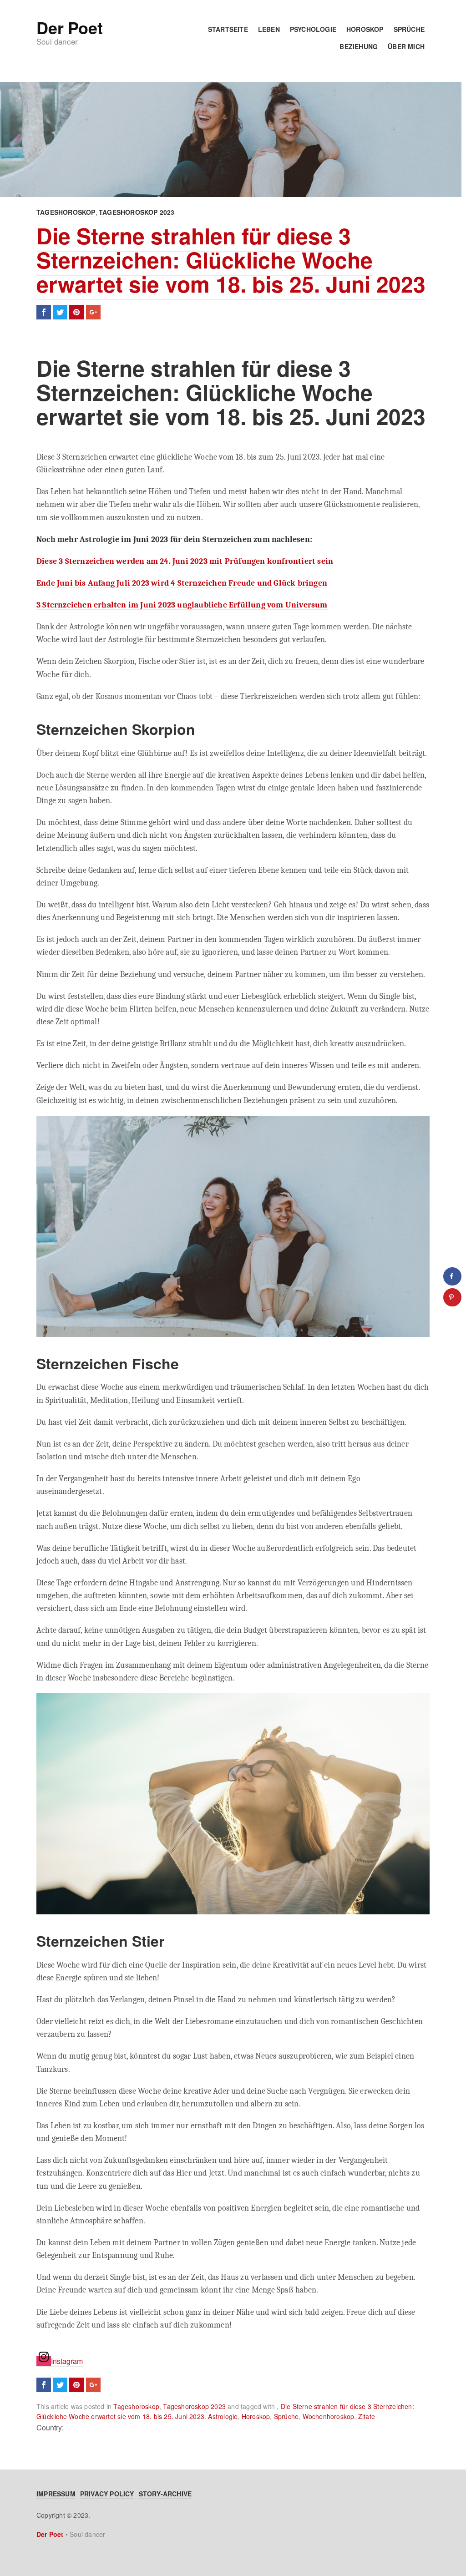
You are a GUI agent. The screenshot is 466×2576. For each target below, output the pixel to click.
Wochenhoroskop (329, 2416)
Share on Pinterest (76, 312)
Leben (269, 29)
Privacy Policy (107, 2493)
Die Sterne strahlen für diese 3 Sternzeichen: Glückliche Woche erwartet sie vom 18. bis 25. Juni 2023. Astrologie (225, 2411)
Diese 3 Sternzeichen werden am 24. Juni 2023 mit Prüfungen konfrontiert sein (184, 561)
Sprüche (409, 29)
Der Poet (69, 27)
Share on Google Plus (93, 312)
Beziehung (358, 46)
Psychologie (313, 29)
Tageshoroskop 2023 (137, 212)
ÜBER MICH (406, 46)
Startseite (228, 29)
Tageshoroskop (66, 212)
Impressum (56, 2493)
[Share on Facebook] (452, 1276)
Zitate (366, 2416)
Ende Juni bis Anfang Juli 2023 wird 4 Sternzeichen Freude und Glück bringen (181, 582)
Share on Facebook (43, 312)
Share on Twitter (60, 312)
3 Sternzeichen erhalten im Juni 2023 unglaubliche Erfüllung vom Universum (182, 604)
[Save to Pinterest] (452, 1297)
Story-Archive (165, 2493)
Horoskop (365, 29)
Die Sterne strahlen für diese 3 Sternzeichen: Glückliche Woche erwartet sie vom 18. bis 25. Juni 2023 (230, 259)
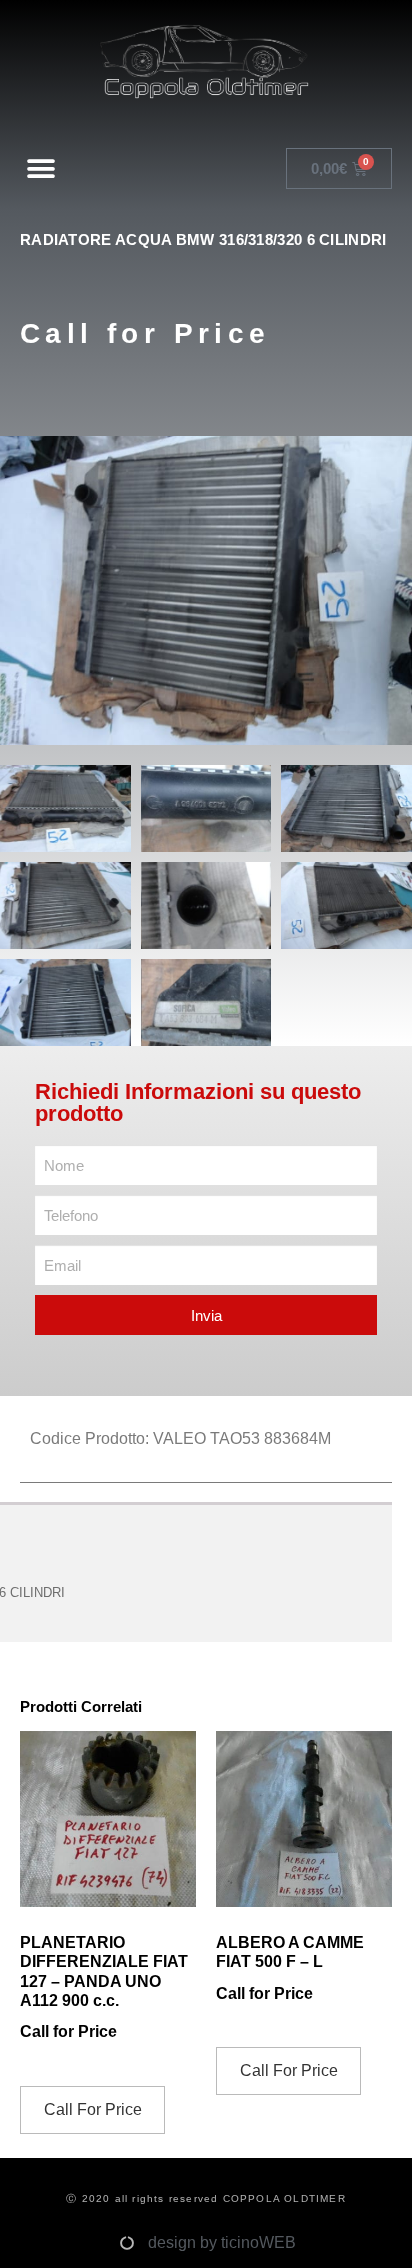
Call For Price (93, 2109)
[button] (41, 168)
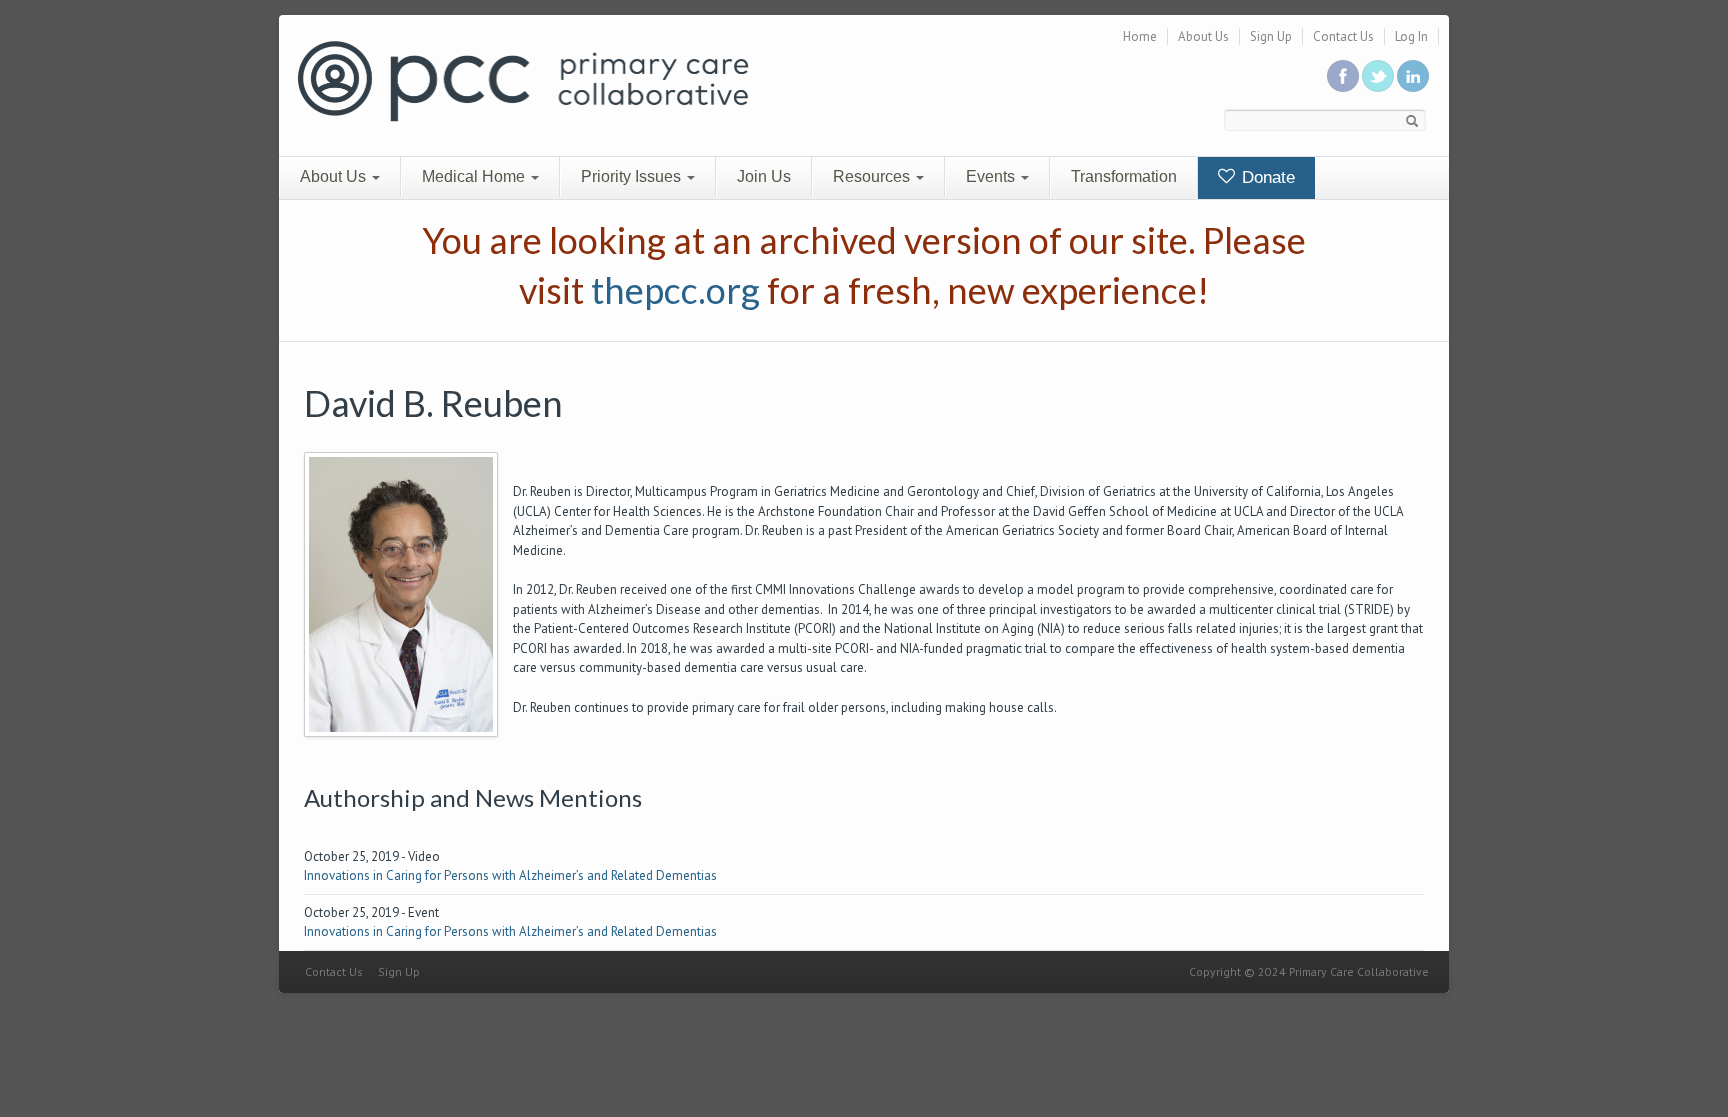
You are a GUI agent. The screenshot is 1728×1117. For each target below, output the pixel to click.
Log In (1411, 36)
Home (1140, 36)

* _Required action_: Reproduce the records in full, exactly as they appear, and show none of the pictures.

* _Problem solution_:
You are a GUI agent. The screenshot is 466×2576. For each target below, output the pixel to click.
Wochenhoroskop (329, 2416)
Share on Pinterest (76, 312)
Leben (269, 29)
Privacy Policy (107, 2493)
Die Sterne strahlen für diese 3 Sternzeichen: Glückliche Woche erwartet sie vom 18. bis 25. Juni 2023. Astrologie (225, 2411)
Diese 3 Sternzeichen werden am 24. Juni 2023 mit Prüfungen konfrontiert sein (184, 561)
Sprüche (409, 29)
Der Poet (69, 27)
Share on Google Plus (93, 312)
Beziehung (358, 46)
Psychologie (313, 29)
Tageshoroskop 2023 (137, 212)
ÜBER MICH (406, 46)
Startseite (228, 29)
Tageshoroskop (66, 212)
Impressum (56, 2493)
[Share on Facebook] (452, 1276)
Zitate (366, 2416)
Ende Juni bis Anfang Juli 2023 wird 4 Sternzeichen Freude und Glück bringen (181, 582)
Share on Facebook (43, 312)
Share on Twitter (60, 312)
3 Sternzeichen erhalten im Juni 2023 unglaubliche Erfüllung vom Universum (182, 604)
[Save to Pinterest] (452, 1297)
Story-Archive (165, 2493)
Horoskop (365, 29)
Die Sterne strahlen für diese 3 Sternzeichen: Glückliche Woche erwartet sie vom 18. bis 25. Juni 2023 (230, 259)
Call For Price (93, 2109)
[button] (41, 168)
You are a GUI agent. The screenshot is 1728×1117. For each target below, output the pixel to click.
Log In (1411, 36)
Home (1140, 36)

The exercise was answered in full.